%Dr. Edward Teller, the onetime hawk and nuclear physicist often described at the "father of the hydrogen bomb," yesterday called on the United States to release to the entire world its spy satellite photographs of earth.
"I am aware such a suggestion runs completely counter to present practice," the Hungarian-born Teller told the Senate Commerce subcommittee on science, technology and space, "but I believe such a move would contribute to the peace and stability of the whole world."
Teller said U.S. reconnaissance satellite photographs should be made available on a routine basis to most countries. He said that if the United States did not want to do it, an international consortium should be formed to put up a spy satellite and distribute its photos to everybody.
"It is very important that verification of treaties and intentions be made public knowledge everywhere," Teller said. "Otherwise, people in power will continue to call each other liars and the people in general will continue to be confused by these public statements."
Teller's call for an "open space" policy is the most recent in a series of suggestions he has made to do away with the world's military secrets. Previously, he has called for a law requiring declassification of scientific secrets, including those pertaining to the development of nuclear weapons.
Teller said he would like to open up all U.S. space secrets to the world but he recognizes that revealing the results of electronic eavesdropping might be impractical.
"I will confine my proposal to photo reconnaissance because countermeasures against it are very difficult," Teller said. "And to the extent that the Russians might learn something from the publication of pictures alone, I think these pictures would be of little help to them."
Testifying before Sen.

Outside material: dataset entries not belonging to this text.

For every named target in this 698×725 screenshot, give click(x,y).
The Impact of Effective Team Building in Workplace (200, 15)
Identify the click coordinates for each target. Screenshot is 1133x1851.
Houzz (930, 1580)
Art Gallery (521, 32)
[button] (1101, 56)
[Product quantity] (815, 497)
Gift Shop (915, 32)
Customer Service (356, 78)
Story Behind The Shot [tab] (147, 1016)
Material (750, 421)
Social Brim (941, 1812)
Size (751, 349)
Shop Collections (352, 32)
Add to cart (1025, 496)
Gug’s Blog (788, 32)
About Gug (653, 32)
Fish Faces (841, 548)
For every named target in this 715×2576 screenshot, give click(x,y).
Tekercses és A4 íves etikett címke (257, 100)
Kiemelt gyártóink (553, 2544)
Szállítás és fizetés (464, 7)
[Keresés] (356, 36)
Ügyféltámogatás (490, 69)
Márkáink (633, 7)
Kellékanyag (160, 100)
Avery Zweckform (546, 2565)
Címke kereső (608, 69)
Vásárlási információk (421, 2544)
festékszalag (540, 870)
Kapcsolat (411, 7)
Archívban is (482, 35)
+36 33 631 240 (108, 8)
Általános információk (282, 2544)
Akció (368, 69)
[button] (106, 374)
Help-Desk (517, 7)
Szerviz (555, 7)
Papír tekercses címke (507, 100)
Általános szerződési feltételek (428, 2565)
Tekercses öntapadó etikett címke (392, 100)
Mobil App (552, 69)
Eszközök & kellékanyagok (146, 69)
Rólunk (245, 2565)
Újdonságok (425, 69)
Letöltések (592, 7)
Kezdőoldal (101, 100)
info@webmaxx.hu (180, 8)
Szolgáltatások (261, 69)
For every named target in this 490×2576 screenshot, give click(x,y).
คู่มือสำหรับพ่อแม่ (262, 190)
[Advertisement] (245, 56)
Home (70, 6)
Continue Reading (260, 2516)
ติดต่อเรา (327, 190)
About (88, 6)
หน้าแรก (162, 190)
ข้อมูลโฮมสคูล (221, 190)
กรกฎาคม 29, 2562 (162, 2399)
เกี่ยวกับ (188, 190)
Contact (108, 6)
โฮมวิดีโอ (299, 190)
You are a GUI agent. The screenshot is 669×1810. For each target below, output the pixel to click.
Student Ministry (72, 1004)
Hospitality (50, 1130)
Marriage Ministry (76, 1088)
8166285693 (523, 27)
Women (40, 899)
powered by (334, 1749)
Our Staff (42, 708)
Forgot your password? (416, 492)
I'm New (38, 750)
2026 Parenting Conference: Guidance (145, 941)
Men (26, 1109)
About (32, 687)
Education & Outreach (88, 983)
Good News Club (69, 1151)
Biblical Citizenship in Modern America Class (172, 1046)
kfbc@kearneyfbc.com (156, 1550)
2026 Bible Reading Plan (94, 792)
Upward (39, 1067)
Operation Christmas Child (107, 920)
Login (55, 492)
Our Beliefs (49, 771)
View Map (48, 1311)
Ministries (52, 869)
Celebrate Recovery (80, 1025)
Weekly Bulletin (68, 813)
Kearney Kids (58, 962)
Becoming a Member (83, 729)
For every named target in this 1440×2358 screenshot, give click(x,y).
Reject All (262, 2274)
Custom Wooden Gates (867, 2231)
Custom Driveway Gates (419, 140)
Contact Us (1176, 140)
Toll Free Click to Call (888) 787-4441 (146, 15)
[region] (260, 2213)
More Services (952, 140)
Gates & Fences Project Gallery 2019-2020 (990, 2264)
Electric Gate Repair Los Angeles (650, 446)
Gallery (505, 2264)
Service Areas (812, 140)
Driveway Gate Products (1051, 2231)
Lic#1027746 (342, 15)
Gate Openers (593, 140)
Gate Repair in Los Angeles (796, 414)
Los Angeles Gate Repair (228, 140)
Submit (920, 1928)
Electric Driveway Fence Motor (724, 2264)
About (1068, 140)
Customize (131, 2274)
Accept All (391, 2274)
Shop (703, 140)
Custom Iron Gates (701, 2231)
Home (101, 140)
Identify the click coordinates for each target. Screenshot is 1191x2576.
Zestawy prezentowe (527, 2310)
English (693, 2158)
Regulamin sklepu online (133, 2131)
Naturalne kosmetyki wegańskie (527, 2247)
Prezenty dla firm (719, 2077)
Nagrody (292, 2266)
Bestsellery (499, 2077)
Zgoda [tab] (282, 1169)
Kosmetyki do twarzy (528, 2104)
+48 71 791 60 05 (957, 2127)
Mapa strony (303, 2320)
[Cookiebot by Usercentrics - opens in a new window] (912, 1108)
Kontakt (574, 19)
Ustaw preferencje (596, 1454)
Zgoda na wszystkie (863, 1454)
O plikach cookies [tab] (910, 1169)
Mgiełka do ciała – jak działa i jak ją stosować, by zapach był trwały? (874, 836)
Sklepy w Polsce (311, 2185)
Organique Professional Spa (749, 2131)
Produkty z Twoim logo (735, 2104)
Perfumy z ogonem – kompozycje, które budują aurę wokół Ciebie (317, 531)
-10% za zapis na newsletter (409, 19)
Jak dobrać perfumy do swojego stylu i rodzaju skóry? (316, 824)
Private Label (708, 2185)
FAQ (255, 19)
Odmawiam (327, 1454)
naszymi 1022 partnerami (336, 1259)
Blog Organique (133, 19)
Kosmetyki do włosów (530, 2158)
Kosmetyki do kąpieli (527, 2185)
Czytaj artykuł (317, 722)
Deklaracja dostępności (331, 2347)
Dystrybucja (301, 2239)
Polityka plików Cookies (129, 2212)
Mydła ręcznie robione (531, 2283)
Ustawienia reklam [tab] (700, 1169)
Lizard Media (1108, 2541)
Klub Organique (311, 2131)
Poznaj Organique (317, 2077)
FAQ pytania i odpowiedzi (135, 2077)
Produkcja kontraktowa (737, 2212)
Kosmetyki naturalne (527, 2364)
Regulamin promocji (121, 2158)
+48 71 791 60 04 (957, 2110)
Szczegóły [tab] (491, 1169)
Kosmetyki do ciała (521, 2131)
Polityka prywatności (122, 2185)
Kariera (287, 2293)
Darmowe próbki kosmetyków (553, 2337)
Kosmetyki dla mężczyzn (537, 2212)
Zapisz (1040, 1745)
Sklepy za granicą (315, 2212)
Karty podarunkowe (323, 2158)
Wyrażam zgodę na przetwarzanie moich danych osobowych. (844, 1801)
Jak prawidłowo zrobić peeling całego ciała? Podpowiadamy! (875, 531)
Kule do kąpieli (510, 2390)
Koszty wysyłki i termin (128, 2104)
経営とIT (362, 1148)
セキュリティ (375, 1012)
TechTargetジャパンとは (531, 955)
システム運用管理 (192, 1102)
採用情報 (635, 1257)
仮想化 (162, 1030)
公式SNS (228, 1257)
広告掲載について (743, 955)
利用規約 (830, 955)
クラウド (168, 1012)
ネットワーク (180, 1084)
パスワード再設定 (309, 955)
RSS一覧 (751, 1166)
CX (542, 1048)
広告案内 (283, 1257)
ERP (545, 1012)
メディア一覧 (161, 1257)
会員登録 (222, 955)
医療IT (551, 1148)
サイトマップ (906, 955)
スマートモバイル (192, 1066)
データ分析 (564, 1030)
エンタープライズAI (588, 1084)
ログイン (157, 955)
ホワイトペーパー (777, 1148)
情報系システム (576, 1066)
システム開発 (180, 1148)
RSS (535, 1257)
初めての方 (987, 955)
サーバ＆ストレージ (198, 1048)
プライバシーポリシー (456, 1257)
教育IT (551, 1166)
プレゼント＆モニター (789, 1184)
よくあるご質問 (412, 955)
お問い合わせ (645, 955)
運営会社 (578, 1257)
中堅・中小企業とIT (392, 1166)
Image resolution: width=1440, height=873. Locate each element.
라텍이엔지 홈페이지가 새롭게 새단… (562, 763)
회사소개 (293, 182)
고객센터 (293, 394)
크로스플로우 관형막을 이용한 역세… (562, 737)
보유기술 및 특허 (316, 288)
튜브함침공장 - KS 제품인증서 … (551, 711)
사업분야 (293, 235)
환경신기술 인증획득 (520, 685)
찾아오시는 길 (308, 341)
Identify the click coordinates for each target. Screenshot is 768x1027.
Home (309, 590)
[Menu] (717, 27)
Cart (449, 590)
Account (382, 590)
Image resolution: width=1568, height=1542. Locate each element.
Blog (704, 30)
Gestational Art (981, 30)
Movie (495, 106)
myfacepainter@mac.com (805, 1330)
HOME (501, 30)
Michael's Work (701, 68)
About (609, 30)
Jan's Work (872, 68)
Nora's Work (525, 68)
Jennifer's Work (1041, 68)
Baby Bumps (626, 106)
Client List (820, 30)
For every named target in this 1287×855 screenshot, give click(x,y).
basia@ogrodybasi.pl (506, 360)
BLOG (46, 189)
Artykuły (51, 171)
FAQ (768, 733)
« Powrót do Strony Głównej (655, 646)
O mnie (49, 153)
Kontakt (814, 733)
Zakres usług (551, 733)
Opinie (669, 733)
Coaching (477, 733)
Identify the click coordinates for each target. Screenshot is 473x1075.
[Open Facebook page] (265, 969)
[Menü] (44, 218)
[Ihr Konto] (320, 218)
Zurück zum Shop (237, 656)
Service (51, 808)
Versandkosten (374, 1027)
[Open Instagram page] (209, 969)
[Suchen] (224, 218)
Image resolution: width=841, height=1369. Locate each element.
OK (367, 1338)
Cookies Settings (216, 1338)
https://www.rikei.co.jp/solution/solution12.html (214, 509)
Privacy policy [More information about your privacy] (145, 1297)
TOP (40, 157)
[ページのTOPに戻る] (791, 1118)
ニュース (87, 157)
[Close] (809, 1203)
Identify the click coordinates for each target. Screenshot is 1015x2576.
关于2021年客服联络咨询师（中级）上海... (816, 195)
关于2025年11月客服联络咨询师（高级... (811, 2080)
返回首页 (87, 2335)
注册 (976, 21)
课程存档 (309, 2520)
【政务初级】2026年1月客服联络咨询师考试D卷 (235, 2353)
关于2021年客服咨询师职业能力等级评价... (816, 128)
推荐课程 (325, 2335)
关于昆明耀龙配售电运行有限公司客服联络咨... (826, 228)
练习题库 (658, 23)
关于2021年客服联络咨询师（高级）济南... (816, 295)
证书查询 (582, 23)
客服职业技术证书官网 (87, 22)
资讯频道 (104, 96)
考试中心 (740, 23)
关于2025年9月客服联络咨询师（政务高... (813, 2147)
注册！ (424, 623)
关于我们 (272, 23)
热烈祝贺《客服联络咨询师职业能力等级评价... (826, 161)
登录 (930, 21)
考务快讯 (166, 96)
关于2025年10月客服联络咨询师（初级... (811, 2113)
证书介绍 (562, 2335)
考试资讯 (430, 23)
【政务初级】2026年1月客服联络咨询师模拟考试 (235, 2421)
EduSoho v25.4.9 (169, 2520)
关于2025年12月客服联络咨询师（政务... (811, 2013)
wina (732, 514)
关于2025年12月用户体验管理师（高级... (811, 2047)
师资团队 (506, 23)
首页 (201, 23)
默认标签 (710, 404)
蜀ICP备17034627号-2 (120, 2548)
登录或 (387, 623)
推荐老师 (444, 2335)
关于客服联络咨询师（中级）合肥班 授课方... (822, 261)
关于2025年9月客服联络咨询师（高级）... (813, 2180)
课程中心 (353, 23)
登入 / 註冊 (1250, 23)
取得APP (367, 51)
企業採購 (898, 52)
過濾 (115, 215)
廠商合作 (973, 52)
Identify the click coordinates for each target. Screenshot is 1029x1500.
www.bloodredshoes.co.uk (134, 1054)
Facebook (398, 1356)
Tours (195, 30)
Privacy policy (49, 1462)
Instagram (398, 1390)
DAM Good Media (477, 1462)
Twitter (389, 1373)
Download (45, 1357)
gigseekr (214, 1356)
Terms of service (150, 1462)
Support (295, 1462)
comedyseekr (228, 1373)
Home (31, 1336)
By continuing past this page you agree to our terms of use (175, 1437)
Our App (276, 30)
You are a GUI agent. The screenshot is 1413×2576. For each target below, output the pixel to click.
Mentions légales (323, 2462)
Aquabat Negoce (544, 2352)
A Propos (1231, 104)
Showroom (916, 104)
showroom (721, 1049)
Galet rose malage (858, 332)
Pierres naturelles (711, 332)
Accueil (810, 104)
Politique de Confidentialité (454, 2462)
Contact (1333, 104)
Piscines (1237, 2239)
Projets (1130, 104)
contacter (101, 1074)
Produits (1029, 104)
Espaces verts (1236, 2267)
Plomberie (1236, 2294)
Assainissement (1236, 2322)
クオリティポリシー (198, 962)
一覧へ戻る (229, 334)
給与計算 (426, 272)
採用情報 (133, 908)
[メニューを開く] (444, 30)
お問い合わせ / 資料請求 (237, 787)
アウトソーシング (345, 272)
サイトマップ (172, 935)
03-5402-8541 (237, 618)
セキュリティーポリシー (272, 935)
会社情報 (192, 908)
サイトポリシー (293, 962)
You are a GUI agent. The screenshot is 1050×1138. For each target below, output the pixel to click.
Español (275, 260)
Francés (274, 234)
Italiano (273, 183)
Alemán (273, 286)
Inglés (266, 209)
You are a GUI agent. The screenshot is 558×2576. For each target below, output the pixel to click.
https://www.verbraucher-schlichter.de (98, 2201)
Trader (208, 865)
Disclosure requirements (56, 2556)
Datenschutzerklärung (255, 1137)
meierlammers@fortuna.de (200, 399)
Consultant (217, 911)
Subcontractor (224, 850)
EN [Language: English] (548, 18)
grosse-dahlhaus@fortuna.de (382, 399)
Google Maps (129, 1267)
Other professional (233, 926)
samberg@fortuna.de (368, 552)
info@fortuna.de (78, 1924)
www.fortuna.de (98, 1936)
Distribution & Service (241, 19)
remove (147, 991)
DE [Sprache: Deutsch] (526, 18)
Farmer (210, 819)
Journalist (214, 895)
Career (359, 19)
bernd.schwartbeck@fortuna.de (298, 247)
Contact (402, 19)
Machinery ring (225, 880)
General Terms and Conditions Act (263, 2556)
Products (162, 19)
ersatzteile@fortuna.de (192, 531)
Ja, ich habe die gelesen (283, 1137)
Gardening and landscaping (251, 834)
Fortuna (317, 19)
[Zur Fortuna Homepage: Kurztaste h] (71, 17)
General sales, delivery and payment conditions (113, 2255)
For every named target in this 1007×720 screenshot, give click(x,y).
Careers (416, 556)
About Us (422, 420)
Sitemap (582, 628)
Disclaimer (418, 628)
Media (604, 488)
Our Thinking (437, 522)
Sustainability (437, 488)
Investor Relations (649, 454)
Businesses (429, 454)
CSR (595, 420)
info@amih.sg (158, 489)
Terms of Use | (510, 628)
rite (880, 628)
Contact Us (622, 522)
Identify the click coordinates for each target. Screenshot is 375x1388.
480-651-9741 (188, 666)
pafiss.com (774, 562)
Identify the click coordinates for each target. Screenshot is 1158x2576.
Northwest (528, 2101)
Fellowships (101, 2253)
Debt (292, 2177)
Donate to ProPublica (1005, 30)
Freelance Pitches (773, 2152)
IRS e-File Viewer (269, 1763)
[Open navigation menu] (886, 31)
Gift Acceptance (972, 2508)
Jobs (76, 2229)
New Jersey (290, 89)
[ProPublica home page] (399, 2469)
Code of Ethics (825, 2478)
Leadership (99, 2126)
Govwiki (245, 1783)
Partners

Adlai E. Stevenson's subcommittee, which is seeking advice on how the space shuttle should be used, Teller said he thought its first priority should be weather forecasting and its second one crop forecasting.
"The shuttle could take up a small satellite once very week that could watch wind velocities at almost all levels of the atmosphere," Teller said. "Using a combination of radar and lasers we could get a real comprehensive view of the atmosphere from an angel's point of view."
The one thing he would never use the shuttle for, Teller said, is a solar power satellite to supply Earth with electricity by microwave transmission.
"My own estimate," Teller said, "is that solar space energy will cost for the rest of this century at least 30 times what we pay each year for our national fuel bill." The national oil bill alone comes to more than $60 billion a year.
Teller said that anyone who pays for it should be allowed room aboard the space shuttle but that the privilege should be denied to anyone who wants to conduct research in secret aboard the shuttle.